LXIX. (Ib. 19, 13.) Défense de nuire au prochain. – « Tu ne nuiras pas au prochain. » Si les hommes savaient ce que c’est que de nuire et de ne pas nuire, l’observation de ce précepte général leur suffirait pour conserver l’innocence. Car tout ce qu’il est défendu de faire à autrui se résume dans ce commandement : « Tu ne nuiras pas au prochain. » C’est en ce sens qu’il faut entendre le précepte qui suit. « Tu ne raviras pas », c’est-à-dire, tu ne nuiras pas en ravissant ; autrement il pourrait arriver qu’on nuisit en évitant de ravir. Ainsi il faut prendre une épée aux mains d’un insensé, et on lui nuirait si on ne la lui ravissait comme on le doit.

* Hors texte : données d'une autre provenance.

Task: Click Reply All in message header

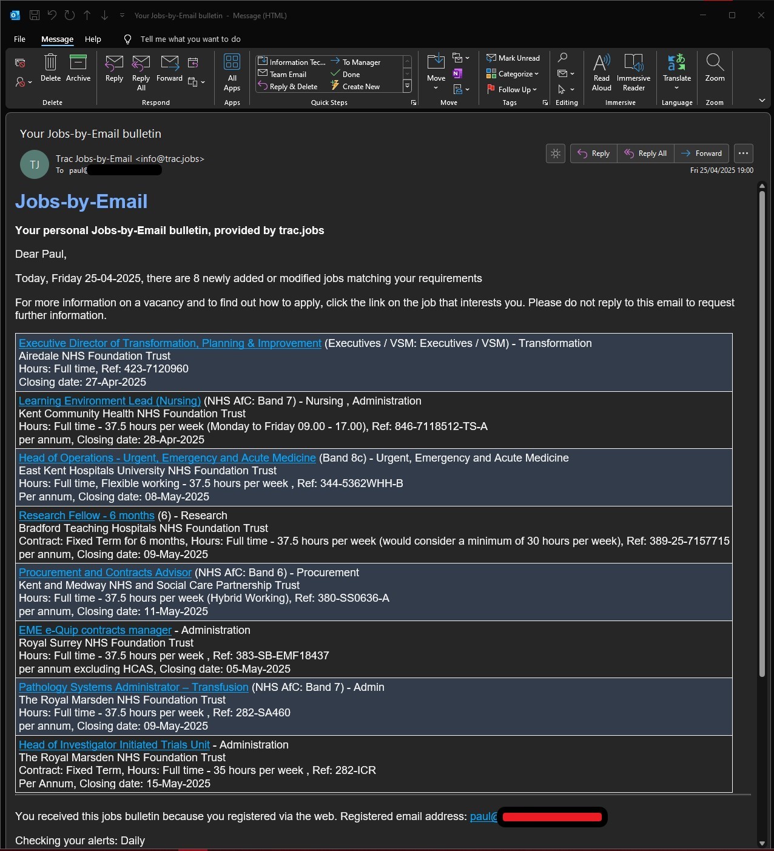Action: [x=645, y=153]
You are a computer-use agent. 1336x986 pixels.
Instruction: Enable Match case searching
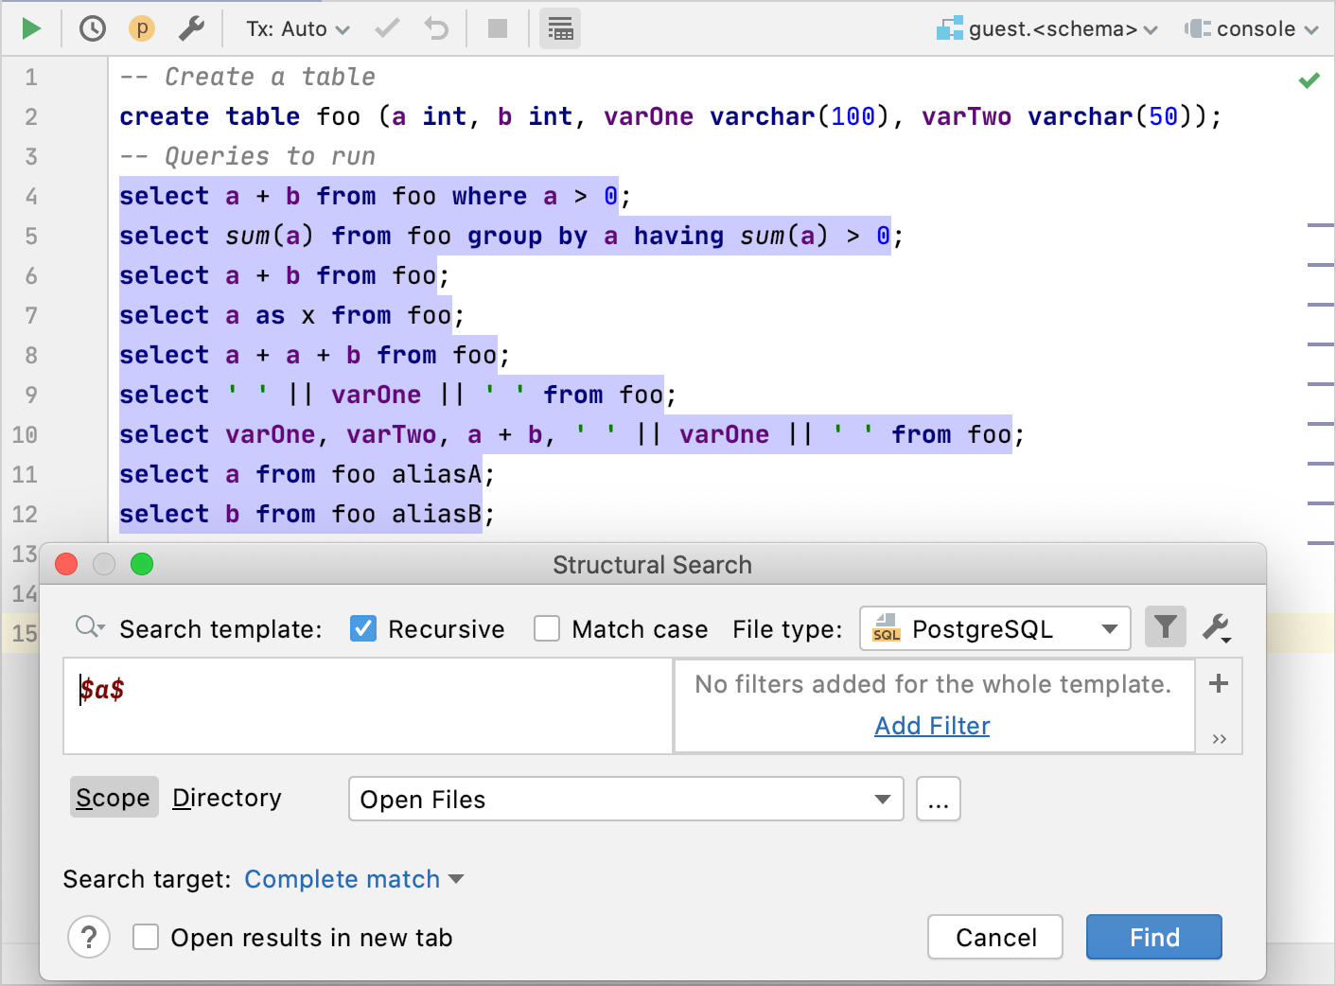pos(547,628)
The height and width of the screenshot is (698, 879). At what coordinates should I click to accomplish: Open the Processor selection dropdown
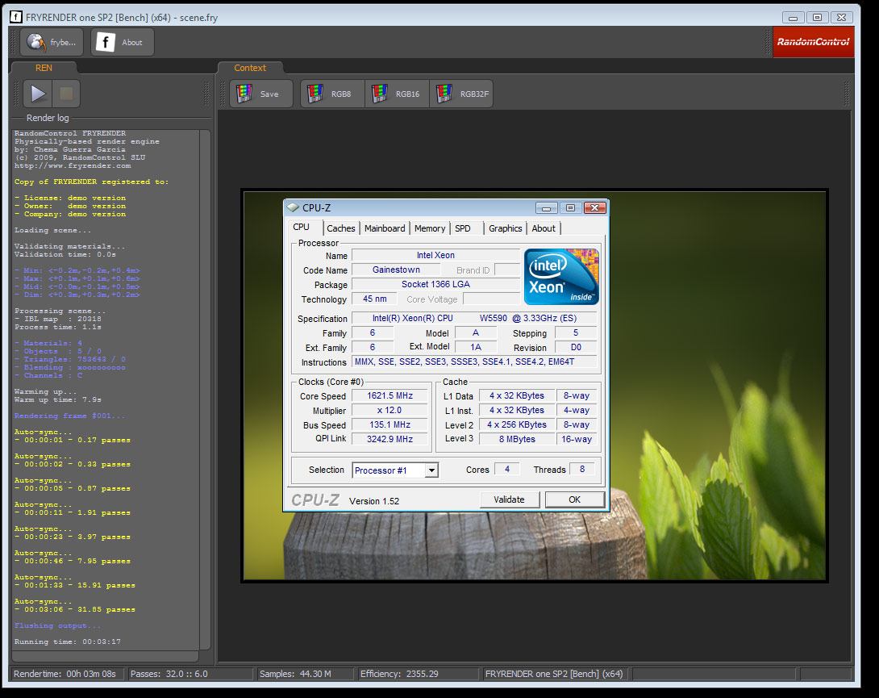click(431, 470)
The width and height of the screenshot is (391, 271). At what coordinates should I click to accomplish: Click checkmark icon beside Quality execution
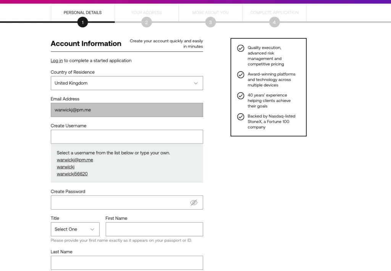coord(241,48)
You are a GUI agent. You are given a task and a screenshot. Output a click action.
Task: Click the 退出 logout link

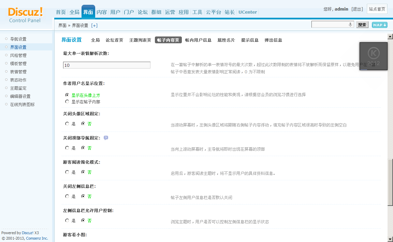coord(357,9)
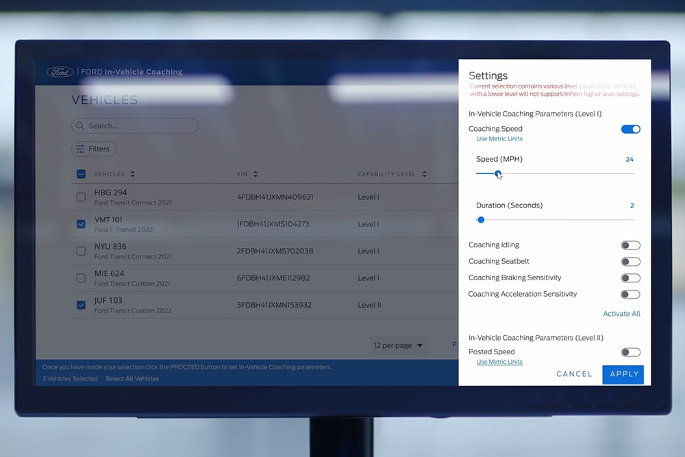Open the 12 per page dropdown

pos(399,345)
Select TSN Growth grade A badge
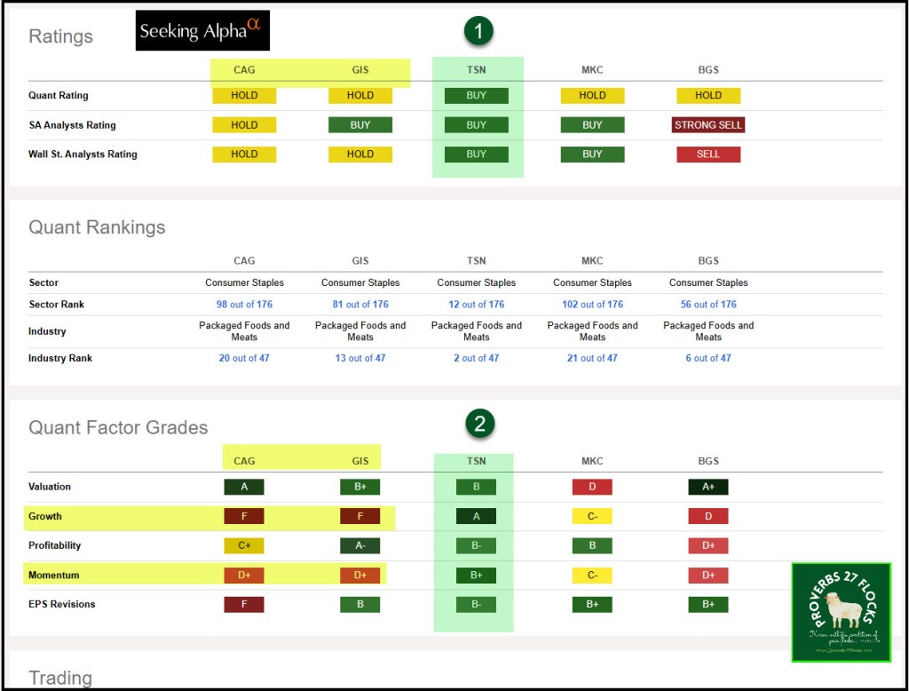 tap(477, 516)
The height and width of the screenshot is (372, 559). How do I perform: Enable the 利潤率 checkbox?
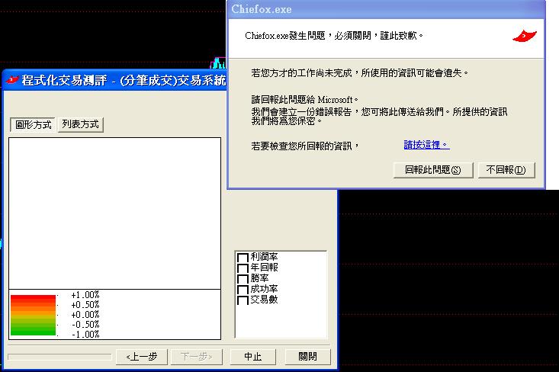click(243, 258)
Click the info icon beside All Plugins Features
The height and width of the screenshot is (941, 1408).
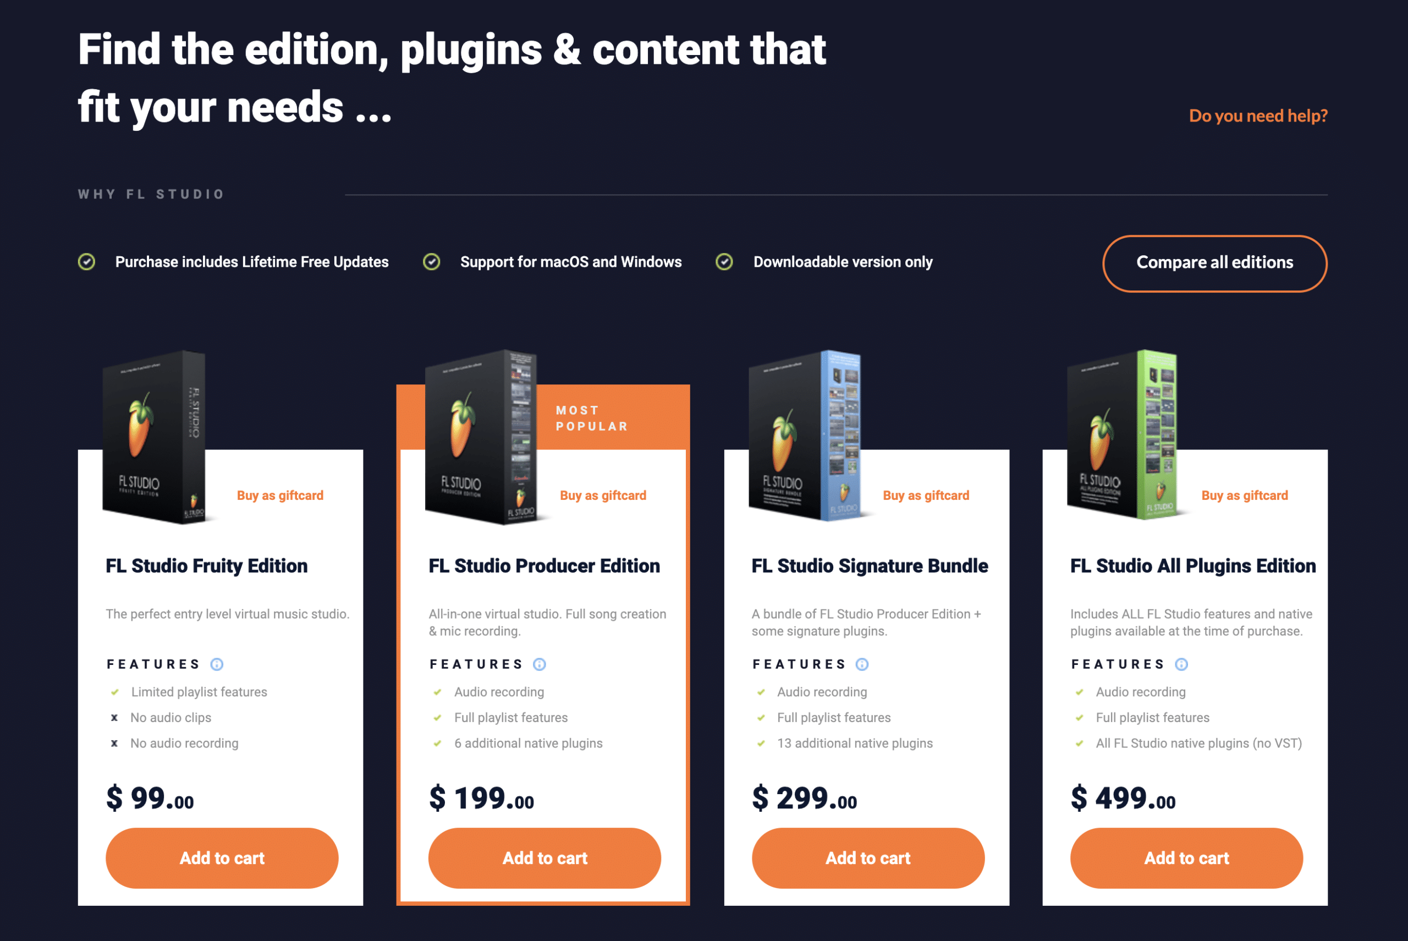tap(1181, 664)
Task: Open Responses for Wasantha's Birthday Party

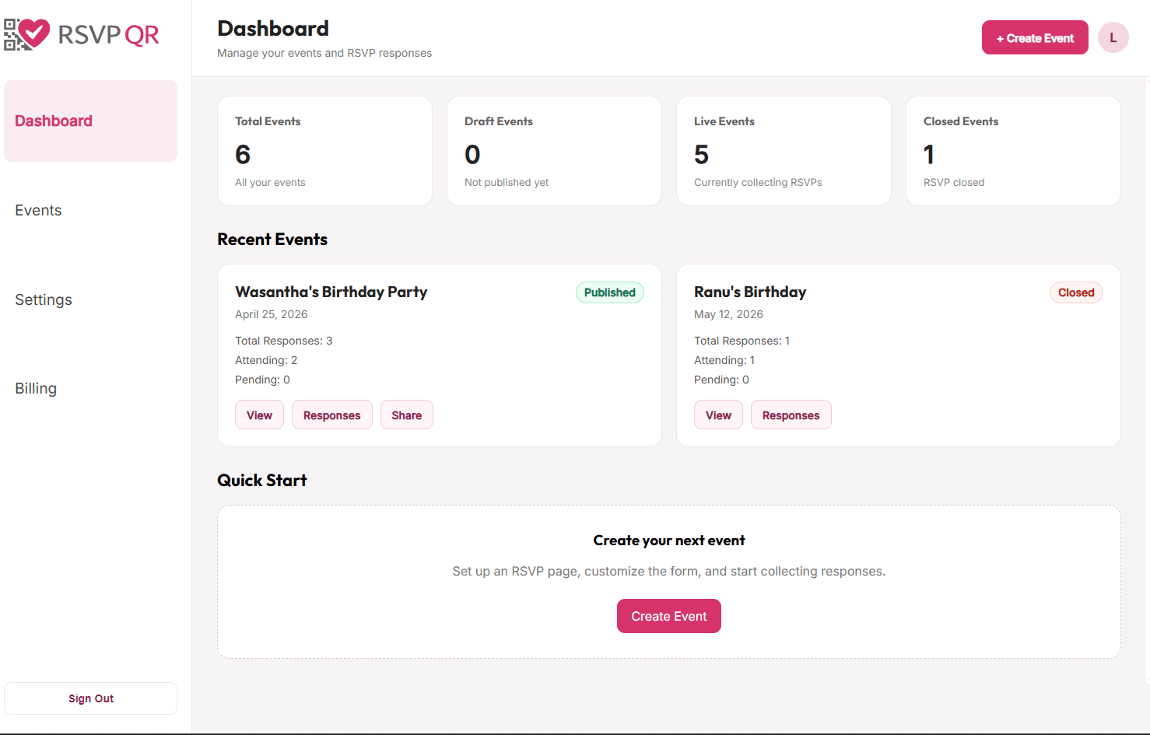Action: [x=331, y=415]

LXX. (Ib. 19, 17,18.) Sur la correction fraternelle. – Pourquoi à la suite de ces recommandations : « Tu ne haïras point ton frère dans ton cœur ; tu reprendras ton prochain, et tu ne participeras point à son péché », ces mots qui suivent immédiatement : « Et ta main n’est pas vengée ? » Cela signifie-t-il : n’est pas punie pour.lemal qui se commet ? Ton intention est bonne, en effet, quand tu corriges ton prochain lorsqu’il pèche, pour que ta négligence ne te rende pas participant de son péché. C’est ce que recommande l’avis qui précède : « Tu ne haïras point ton prochain dans ton cœur. » Car, celui que tu reprends peut croire que tu le hais, bien que la haine ne soit pas dans ton cœur. Ou bien, par ces paroles : « ta main n’est pas vengée », le Seigneur ne recommande-t-il pas plutôt d’oublier les toits d’autrui et de ne point se laisser aller au désir de la vengeance ? Que veut dire en effet : vouloir tirer vengeance, sinon se réjouir ou se consoler des malheurs des autres ? C’est en ce sens que Dieu dit : « Tu ne te mettras pas en colère contre les enfants de ton peuple[4]. » Car la définition exacte de la colère, c’est le désir de la vengeance. Plusieurs exemplaires portent cependant : « Et ta main ne se vengera pas ; » c’est-à-dire, en reprenant ton frère, garde-toi de céder à la vengeance, mais consulté plutôt l’avantage, de celui que tu reprends.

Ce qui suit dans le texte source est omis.